--- Source excerpt ---

------------------------------

Most Markdown flavors allow HTML mixed into your content. The CommonMark spec has an entire section about this. This is convenient, although HTML is an entire separate grammar with its own complexities. For example, HTML has a completely distinct escaping mechanism from Markdown.

Here's a few interesting cases to show some interactions:

/**
 * Here's a <!-- @remarks --> tag inside an HTML comment.
 *
 * Here's a TSDoc tag that {@link MyClass | <!-- } seemingly starts --> an HTML comment.
 *
 * The `@remarks` tag normally separates two major TSDoc blocks.  Is it okay for that
 * to appear inside a table?
 *
 * <table><tr><td>
 * @remarks
 * </td></tr></table>
 */

Two Possible Solutions

Option 1: Extend an existing CommonMark library

The most natural approach would be for the TSDoc parser to include an integrated CommonMark parser. The two grammars would be mixed together. We definitely don't want to write a CommonMark parser from scratch, so instead the TSDoc library would need to extend an existing library. Markdown-it and Flavormark are possible choices that are both oriented towards custom extensions.

------------------------------

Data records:

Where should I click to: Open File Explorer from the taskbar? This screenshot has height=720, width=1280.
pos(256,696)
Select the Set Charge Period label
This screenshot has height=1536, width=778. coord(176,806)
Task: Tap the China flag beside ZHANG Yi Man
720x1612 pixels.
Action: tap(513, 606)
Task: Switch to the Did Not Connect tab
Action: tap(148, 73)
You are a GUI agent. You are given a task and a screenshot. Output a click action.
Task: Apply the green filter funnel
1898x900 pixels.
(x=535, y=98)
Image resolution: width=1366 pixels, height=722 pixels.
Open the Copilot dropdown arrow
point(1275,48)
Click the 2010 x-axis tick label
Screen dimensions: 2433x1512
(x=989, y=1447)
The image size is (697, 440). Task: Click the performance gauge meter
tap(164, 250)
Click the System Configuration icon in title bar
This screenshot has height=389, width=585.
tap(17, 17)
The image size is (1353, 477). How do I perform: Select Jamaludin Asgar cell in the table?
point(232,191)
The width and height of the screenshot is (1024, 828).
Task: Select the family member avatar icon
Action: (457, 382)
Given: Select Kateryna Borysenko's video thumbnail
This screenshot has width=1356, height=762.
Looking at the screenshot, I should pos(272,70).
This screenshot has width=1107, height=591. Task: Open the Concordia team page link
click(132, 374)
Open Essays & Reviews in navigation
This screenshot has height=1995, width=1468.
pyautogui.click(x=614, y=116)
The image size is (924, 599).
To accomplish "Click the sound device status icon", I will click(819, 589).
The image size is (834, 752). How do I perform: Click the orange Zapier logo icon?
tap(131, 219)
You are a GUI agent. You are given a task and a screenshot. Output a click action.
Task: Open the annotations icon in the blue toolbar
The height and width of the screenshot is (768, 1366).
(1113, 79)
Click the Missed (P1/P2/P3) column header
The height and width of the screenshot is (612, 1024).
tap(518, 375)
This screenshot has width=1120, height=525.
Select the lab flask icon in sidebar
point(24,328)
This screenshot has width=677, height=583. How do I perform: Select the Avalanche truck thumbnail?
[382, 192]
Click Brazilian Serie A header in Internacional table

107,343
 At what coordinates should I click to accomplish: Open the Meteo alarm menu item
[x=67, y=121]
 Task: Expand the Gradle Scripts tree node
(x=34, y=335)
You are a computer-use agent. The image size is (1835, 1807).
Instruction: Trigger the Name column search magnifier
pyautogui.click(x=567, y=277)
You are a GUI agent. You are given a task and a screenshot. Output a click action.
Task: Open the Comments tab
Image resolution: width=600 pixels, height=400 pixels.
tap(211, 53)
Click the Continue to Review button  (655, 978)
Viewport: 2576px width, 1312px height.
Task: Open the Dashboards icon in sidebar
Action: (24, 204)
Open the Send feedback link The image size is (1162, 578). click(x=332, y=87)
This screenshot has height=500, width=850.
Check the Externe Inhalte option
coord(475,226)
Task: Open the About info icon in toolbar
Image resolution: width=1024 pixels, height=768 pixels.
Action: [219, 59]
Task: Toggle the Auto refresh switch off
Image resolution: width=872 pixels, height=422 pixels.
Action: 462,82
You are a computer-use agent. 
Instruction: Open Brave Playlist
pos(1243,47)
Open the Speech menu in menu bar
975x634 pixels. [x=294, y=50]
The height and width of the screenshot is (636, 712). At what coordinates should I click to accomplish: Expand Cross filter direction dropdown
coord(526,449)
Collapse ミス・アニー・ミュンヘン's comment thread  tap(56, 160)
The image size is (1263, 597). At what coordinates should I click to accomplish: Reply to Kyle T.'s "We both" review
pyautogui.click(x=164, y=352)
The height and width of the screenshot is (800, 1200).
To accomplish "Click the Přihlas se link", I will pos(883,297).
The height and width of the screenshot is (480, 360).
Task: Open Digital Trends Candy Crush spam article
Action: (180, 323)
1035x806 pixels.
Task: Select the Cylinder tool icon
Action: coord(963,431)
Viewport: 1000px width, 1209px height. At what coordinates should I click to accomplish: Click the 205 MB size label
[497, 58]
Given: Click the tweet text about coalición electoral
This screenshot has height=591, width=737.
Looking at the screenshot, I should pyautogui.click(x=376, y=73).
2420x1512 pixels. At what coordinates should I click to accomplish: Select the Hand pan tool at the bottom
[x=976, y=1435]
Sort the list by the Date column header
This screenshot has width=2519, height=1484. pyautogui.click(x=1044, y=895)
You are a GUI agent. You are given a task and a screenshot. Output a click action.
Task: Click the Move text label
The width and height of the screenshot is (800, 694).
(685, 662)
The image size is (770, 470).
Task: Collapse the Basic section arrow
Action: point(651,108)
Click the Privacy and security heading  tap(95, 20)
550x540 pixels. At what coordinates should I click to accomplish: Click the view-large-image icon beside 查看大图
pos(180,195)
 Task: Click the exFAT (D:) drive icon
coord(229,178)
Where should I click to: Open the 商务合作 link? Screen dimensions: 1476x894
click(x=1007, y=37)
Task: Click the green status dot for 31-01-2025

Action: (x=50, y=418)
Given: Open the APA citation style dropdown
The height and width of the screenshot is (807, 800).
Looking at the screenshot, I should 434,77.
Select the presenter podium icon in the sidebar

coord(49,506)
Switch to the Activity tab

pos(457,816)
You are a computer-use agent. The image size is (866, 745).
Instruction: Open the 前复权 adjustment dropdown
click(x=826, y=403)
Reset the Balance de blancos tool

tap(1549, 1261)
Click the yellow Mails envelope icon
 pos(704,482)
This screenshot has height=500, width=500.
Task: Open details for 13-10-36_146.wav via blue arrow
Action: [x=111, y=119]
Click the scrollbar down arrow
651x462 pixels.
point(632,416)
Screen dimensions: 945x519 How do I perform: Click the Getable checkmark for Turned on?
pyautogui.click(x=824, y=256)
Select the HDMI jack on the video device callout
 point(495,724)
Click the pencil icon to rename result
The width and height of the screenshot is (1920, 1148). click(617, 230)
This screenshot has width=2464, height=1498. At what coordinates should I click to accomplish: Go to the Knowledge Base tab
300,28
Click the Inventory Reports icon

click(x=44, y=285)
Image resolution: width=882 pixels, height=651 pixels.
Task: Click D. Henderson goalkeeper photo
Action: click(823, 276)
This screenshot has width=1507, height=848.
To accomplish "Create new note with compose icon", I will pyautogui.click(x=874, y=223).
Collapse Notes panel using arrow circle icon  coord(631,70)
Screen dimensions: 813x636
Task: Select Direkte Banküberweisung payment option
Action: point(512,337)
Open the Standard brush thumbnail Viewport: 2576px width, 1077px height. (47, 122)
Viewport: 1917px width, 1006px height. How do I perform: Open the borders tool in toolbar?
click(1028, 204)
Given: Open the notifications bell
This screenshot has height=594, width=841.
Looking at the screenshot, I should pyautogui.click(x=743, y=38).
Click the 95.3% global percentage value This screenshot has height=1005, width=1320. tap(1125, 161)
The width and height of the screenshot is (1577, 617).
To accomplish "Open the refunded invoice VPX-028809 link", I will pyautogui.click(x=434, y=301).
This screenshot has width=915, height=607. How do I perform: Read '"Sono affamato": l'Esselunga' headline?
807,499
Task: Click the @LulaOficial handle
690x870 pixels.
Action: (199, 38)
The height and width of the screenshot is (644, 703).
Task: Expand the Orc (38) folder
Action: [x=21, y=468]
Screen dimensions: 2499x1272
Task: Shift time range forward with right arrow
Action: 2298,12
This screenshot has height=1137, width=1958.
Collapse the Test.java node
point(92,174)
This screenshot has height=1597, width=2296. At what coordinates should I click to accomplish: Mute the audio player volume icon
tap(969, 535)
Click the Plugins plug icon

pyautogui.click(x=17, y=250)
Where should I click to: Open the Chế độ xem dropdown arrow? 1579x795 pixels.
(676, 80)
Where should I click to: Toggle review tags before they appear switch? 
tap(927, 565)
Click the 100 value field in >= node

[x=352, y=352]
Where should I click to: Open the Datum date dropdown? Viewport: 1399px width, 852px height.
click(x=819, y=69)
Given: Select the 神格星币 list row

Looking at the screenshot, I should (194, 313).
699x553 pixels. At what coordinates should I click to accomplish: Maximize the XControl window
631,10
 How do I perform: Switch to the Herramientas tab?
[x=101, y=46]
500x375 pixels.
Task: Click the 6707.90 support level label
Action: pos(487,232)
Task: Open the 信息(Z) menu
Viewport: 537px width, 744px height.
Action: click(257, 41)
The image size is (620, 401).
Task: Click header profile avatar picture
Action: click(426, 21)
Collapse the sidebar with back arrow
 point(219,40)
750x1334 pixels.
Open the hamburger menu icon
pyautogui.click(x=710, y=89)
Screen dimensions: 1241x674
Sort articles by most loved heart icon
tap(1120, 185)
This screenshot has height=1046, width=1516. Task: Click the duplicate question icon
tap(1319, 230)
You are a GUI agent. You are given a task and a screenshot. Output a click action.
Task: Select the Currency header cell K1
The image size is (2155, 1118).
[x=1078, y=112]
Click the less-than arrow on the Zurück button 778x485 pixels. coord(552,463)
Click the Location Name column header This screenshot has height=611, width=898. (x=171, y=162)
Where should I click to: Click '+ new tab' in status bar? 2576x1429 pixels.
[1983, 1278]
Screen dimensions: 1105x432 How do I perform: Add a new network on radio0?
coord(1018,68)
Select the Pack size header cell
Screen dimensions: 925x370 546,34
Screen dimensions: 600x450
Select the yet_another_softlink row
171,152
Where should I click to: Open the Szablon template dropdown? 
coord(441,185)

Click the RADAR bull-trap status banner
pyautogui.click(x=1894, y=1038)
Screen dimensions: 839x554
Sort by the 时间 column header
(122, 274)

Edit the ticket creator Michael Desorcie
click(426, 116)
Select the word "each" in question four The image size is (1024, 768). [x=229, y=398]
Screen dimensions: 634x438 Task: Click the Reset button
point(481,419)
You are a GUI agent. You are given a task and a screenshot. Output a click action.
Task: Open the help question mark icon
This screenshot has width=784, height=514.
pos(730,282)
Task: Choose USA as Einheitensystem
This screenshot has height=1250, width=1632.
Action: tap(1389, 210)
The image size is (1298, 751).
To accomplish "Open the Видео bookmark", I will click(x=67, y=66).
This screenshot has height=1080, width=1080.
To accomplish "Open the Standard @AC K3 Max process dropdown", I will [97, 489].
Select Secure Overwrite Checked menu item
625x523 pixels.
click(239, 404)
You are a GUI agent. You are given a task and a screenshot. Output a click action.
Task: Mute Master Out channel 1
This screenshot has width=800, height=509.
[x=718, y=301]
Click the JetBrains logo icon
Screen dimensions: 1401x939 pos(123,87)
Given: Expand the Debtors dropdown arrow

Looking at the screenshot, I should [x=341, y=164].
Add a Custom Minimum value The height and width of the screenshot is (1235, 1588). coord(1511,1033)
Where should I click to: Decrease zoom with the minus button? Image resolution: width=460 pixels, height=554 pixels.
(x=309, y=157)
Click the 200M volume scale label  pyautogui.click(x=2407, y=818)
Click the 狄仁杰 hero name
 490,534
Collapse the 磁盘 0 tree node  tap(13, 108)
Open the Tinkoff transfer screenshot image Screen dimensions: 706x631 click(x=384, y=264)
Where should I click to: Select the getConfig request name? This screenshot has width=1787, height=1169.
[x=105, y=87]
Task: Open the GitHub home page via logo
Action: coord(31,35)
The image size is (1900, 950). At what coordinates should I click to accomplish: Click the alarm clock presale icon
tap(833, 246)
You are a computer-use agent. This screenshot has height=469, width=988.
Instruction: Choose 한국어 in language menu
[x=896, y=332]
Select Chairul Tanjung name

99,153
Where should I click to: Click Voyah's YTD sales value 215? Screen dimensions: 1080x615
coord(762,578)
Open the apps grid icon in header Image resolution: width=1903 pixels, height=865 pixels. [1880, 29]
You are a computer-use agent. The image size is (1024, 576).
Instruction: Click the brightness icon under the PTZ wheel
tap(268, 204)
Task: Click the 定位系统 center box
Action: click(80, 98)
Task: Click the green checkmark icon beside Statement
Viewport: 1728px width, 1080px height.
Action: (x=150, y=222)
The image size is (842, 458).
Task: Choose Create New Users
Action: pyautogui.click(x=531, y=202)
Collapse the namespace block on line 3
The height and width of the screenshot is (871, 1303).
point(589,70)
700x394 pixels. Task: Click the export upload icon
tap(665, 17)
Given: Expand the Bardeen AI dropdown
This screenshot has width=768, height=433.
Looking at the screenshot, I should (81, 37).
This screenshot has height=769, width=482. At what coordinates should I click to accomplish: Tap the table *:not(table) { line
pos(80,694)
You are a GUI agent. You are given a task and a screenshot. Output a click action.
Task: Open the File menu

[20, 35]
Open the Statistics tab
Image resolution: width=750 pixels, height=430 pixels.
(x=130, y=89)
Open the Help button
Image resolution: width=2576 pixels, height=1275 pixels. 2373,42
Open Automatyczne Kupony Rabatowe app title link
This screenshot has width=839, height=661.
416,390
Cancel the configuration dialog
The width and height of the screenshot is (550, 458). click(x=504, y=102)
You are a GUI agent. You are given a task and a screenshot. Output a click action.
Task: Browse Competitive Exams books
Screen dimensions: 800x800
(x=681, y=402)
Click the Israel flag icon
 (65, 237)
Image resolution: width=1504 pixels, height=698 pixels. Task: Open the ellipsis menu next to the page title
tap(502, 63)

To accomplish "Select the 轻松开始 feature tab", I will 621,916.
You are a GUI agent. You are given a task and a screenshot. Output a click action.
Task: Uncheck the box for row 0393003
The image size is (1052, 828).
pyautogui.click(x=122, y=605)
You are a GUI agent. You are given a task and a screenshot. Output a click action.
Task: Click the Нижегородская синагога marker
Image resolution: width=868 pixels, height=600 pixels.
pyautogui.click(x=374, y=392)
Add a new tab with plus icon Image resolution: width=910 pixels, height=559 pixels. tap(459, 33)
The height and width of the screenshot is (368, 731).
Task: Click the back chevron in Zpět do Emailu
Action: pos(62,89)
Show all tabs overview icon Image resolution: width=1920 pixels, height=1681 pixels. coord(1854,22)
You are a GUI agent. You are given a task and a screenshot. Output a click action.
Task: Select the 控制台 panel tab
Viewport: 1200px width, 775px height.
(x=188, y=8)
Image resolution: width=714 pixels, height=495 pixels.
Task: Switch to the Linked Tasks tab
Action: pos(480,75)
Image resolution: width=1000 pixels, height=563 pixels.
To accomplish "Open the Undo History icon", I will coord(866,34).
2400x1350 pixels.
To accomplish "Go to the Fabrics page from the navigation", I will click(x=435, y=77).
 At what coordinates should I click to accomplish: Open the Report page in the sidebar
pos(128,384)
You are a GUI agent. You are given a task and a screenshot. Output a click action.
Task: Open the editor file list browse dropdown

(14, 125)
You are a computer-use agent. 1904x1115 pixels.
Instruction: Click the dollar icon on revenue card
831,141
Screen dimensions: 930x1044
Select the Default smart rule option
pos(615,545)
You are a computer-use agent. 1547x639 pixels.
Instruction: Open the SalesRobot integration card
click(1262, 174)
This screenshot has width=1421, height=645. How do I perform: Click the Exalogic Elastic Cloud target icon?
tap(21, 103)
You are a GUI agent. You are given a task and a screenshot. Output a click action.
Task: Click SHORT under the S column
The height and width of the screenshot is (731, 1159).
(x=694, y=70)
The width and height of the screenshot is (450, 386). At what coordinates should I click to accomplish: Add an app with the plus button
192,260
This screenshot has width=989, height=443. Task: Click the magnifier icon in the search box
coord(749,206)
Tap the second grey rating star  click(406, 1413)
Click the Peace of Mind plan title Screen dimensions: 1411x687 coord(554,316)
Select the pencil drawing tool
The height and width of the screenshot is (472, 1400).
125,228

------------------------------

Duplicate the passage of the excerpt on mixing HTML into Markdown, from "Most Markdown flavors" up to and including "inside a table?".

Most Markdown flavors allow HTML mixed into your content. The CommonMark spec has an entire section about this. This is convenient, although HTML is an entire separate grammar with its own complexities. For example, HTML has a completely distinct escaping mechanism from Markdown.

Here's a few interesting cases to show some interactions:

/**
 * Here's a <!-- @remarks --> tag inside an HTML comment.
 *
 * Here's a TSDoc tag that {@link MyClass | <!-- } seemingly starts --> an HTML comment.
 *
 * The `@remarks` tag normally separates two major TSDoc blocks.  Is it okay for that
 * to appear inside a table?